Burmistrov threw an elbow to the face of Bergeron. Terrible hit. pic.twitter.com/eUY1r5TndA
— Pete Blackburn (@PeteBlackburn) October 8, 2015
Though Burmistrov was given a minor penalty for an illegal hit to the head, Julien said after the game that the play deserves supplemental discipline.
“It will be interesting how that is being reviewed, and especially to an elite player in the league who’s had some [concussion] issues in the past,” Julien said. “I hope they look at it seriously. In my mind, I don’t see why there wouldn’t be further consequences [for] that.”
Said Bergeron: “It was a hit to the head. Even though he apologized after, it’s one of those that I didn’t have the puck at that time. You have to realize where the guy is and his position.’
|10.08.15 at 9:36 pm ET|
Without Zdeno Chara, the Bruins’ defense figured to be suspect at best. At least there were no surprises on opening night.
Playing without their captain, Boston’s defense fell apart after the first period, allowing three goals in each of the last two periods as the Jets took a 6-2 victory in Boston’s season-opener.

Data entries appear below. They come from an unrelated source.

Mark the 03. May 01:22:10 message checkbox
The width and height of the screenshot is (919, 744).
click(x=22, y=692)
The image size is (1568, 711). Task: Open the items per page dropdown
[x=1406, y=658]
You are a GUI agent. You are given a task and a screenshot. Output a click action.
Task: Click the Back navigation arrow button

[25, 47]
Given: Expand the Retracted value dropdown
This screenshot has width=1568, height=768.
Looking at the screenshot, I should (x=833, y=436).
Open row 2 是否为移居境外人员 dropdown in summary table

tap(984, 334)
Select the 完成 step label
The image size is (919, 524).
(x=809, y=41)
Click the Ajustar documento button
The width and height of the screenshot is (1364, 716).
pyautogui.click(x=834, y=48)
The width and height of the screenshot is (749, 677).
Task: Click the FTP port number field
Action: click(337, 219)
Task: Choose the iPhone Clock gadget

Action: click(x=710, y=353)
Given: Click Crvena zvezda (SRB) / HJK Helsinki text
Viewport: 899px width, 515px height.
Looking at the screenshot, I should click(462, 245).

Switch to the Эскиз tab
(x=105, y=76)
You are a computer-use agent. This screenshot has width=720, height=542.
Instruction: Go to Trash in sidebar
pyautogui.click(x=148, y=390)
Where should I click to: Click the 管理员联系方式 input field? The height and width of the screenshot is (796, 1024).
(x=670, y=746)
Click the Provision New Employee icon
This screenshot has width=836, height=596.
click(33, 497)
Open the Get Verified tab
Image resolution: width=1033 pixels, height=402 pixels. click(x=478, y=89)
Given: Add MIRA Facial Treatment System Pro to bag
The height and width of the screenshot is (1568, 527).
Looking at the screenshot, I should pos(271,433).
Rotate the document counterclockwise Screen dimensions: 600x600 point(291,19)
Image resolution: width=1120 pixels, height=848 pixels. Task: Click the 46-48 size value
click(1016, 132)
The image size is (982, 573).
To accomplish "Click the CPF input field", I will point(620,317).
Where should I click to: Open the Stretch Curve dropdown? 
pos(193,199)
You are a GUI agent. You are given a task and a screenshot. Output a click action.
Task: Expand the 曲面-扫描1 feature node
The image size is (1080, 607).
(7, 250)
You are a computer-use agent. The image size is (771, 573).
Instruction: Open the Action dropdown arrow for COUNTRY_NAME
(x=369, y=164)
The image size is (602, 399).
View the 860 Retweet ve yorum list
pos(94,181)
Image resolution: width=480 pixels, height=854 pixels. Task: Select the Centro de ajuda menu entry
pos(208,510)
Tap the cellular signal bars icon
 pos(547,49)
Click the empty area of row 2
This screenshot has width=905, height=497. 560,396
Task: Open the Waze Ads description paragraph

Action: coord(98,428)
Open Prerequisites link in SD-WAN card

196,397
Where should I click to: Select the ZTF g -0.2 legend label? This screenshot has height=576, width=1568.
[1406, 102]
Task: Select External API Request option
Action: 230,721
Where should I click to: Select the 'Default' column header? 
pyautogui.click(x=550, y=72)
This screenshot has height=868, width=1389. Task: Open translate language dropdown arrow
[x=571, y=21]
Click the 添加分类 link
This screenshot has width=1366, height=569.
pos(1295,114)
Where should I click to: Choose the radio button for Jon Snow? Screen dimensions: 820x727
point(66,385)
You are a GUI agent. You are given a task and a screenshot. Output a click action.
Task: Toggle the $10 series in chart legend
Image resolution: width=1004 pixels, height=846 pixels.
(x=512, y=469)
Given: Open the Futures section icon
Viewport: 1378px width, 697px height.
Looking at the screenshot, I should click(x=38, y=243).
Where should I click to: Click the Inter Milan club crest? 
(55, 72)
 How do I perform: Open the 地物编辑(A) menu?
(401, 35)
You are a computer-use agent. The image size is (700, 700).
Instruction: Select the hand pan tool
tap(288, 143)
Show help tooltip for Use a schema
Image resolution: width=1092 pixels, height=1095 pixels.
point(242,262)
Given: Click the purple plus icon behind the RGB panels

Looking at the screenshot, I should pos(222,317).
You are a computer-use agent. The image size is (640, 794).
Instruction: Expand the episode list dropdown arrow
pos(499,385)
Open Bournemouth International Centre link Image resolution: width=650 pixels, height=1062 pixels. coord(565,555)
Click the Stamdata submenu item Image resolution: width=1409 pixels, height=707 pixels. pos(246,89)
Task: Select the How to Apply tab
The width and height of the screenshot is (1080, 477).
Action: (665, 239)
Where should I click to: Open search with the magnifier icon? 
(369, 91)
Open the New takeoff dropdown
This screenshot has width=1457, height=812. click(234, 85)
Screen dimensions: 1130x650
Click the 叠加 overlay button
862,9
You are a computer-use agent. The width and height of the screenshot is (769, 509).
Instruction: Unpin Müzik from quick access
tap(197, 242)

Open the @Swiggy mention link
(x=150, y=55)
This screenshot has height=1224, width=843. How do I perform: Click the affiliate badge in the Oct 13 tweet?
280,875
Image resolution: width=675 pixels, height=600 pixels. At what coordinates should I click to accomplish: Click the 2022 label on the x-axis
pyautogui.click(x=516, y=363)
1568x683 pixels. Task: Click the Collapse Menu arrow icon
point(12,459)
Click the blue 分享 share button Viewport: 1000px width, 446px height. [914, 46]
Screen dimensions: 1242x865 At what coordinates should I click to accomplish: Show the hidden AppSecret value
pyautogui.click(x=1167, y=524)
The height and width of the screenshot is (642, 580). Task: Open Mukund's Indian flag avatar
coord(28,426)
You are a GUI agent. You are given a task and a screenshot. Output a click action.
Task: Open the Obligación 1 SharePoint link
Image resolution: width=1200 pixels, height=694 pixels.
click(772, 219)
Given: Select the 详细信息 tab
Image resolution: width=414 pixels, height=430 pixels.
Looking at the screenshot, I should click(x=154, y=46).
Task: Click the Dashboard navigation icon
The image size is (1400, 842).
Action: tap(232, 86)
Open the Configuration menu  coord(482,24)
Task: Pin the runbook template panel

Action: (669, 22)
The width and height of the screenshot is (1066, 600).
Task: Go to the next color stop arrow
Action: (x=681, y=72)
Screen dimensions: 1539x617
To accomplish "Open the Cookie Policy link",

The most egregious misplay came from newcomer Matt Irwin, who coughed up the puck behind Boston’s net with the game tied at one. Jets captain Andrew Ladd picked the puck cleanly from Irwin and fed former Bruin Blake Wheeler, who beat Tuukka Rask to give Winnipeg the lead. At least one of Irwin or partner Zach Trotman were on the ice for four of the five goals against on the night, excluding Winnipeg‘s empty netter with 3:38 left to play.
The night actually started out well for the B’s, who controlled play in the first period and got the game’s first goal from David Krejci. The B’s failed to cash in on their subsequent chances however, and when play turned sloppy in the second, the game slipped away.
Such a turn of events wasn’t too shocking. Things can go south quickly when a team doesn’t have a good blue line and the Bruins learned that the hard way Thursday.
Here are four more things we learned in the season-opener.
MAMBO NO. 5
For as much as Rask had to play last season, he didn’t get lit up frequently. Thursday saw him allow five goals, something he only did three times last season.
Rask is obviously one of the best goaltenders in the world, but with Boston’s sloppy showing in front of him from the start of the second period on, he had his work cut out for him. It actually could have been worse, as Rask stopped Andrew Ladd on a shorthanded breakaway.
BERGERON TAKES HEAD SHOT
Patrice Bergeron doesn’t go ballistic on his opponents often, but Alexander Burmistrov can probably join Alexander Burrows and Jeff Skinner’s club after Thursday.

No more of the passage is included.